Portugal plans to increase the Municipal Property Transfer Tax (IMT) on non-resident homebuyers in a bid to cool overseas demand and improve affordability for locals, Prime Minister Luís Montenegro said after a cabinet meeting in Lisbon last week.
The move aims to slow demand from foreign purchasers amid a broader housing package that includes accelerating the issuance of building permits, boosting construction, expanding affordable rental options, and offering tax breaks for young buyers.
Portugal charges IMT once at the time of purchase, when buyers acquire urban or rural property, land, or certain property rights for consideration.
Officials have not released rates or brackets, but experts predict a premium on non-resident purchases that is significantly lower than Spain’s proposed 100% surcharge for non-EU buyers. The current IMT rate in Portugal is capped at 8% for residents.
Balancing Investor Appeal and Local Affordability
Based on government signalling, Ana Figueiras, Head of New Business Development at Insula Capital, expects a cautious design, saying that authorities want to temper demand without undermining Portugal’s investor-friendly reputation or international capital flows. As such, she expects any extra tax to remain “moderate” and below Spain’s proposed levels.

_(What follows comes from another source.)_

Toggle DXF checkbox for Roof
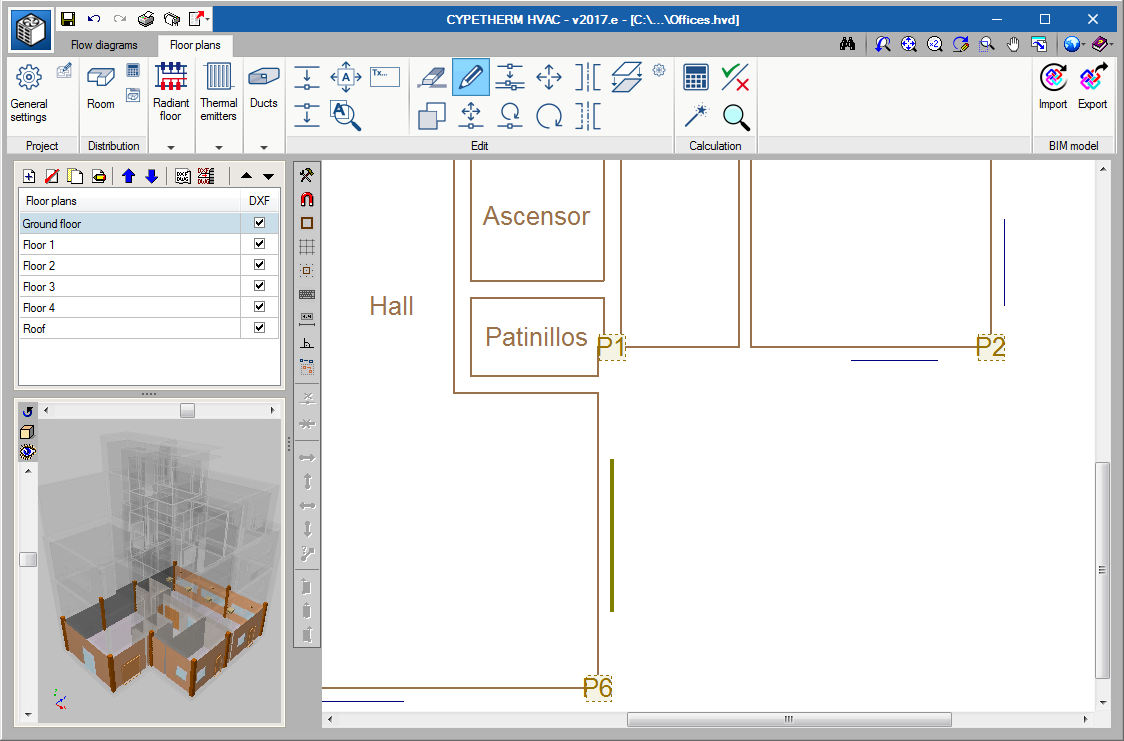The height and width of the screenshot is (741, 1124). click(259, 328)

Timing is also uncertain. Figueiras expects no concrete measures before early next year, citing legislative steps and consultations that could face parliamentary resistance and cause delays.
She remains skeptical that the tax will materially ease the housing crunch, pointing to international buyers who account for only 5% of transactions in the past year. She argues that even a slowdown at the margin will do little without addressing supply bottlenecks, including slow licensing, high overall taxation, and insufficient public investment in affordable and social housing.
Over the past decade, Portugal has recorded the lowest housing construction rate in Europe, exacerbating the shortage.
“Without addressing these fundamentals, new taxes on international buyers will provide minimal relief,” she predicts.
Why Now?
The policy aims to address a housing market stretched by rising prices and strong foreign interest. Since 2015, Portuguese home prices have soared 124%, far outpacing the EU’s average rise of 53% during the same period.
Non-EU buyers paid an average of €451,000 per purchase in the first quarter of this year, nearly double that of domestic buyers, who averaged €225,000, according to the national statistics institute; EU buyers averaged €310,000.

Portugal’s appeal, climate, costs, tax incentives, safety, and prior residency routes continue to draw overseas capital, even after the end of real-estate golden visas in 2023.
Henley & Partners projects Portugal could attract over 1,400 millionaires in 2025, alongside surges in Italy and Greece.
Investors Likely to Adjust to Moderate Surcharge
Experts warn of investor jitters and a potential relocation of capital to Spain, Italy, or Greece if taxes rise sharply, especially amid prolonged residency processing times and discussions about lengthening citizenship timelines.
If the surcharge targets non-residents rather than non-citizens, many movers could sidestep it by establishing residency before buying.
Still, Figueiras predicts that Portugal’s core strengths, including its quality of life, safety, political stability, and relative affordability compared to other Western European capitals, will continue to support demand.
If the government opts for a tempered surcharge, she expects investors to adapt and price it into deals, with motivated buyers remaining active.
Only a worst-case, Spain‑style levy would risk a sharp pullback in foreign investment – a scenario Figueiras says is unlikely.